Excerpted records:

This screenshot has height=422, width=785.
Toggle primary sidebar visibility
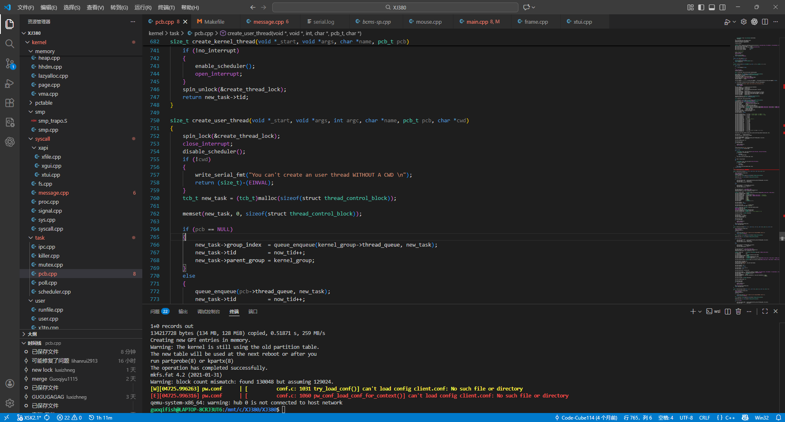(x=701, y=7)
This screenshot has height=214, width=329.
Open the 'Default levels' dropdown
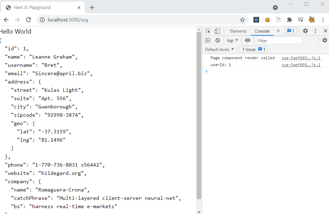(219, 49)

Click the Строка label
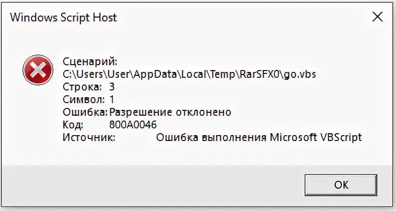[x=82, y=87]
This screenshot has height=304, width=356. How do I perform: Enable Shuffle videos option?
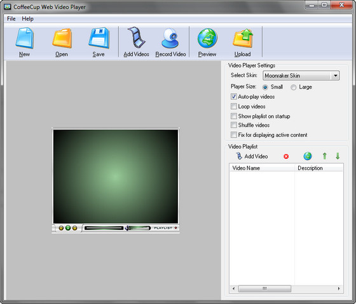(234, 125)
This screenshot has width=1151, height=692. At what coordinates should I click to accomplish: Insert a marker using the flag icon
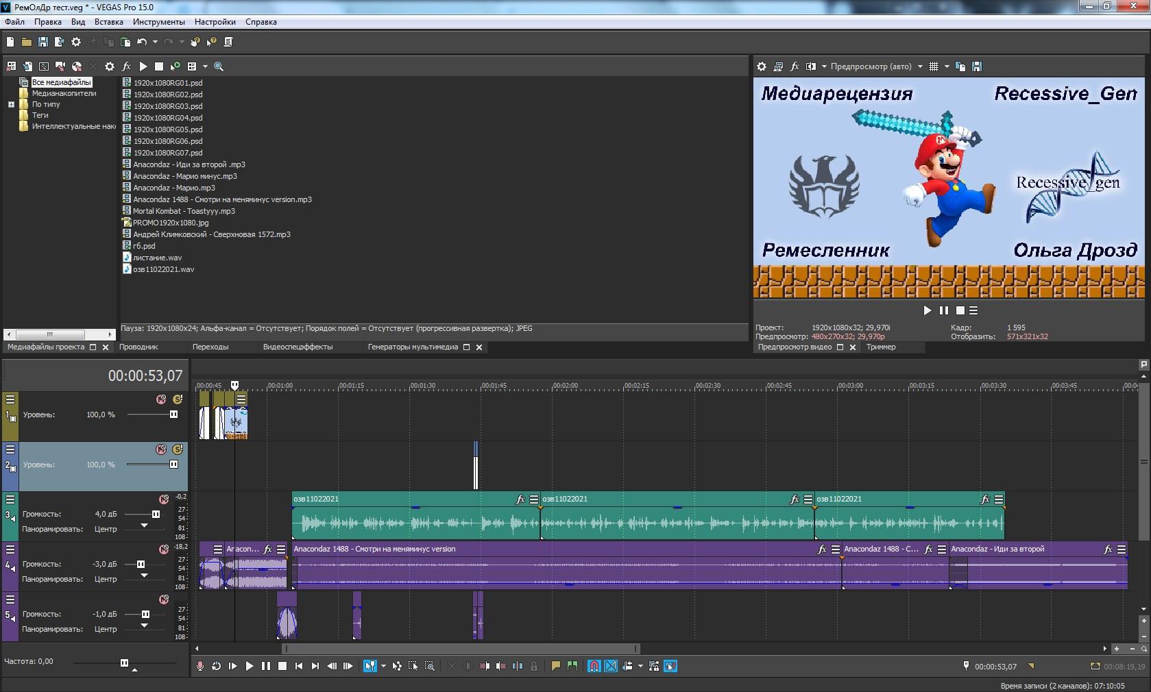click(x=556, y=666)
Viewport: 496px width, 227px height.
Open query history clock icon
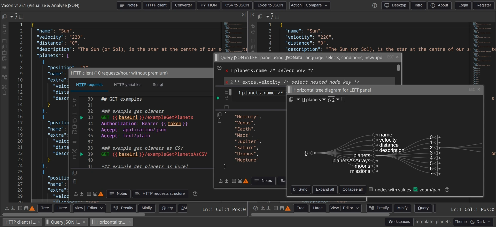pos(219,68)
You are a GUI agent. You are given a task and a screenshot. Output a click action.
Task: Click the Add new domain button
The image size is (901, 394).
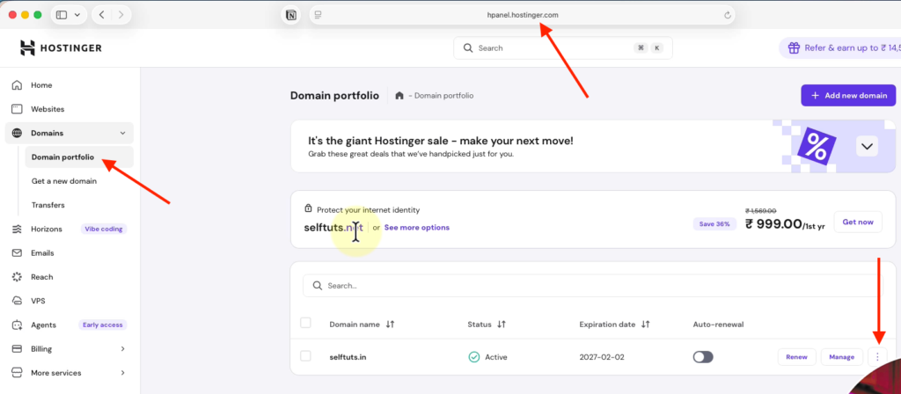(x=848, y=95)
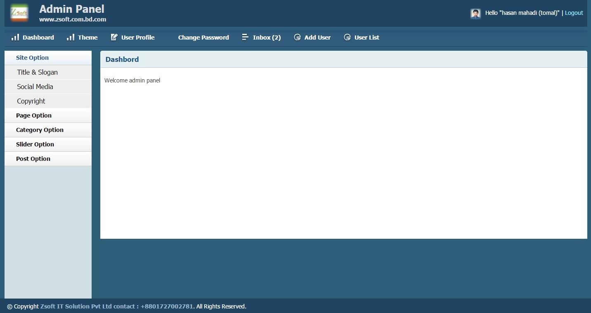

Aim of the task: Only an exact copy of the lines from the one with "Viewport: 496px width, 227px height." through the last line of the data above is wanted, and no pictures.

Written answer:
Viewport: 496px width, 227px height.
Open query history clock icon
pos(219,68)
You are a GUI agent. You are given a task and a screenshot. Output a click action.
Task: Click the Add new domain button
The image size is (901, 394).
(x=848, y=95)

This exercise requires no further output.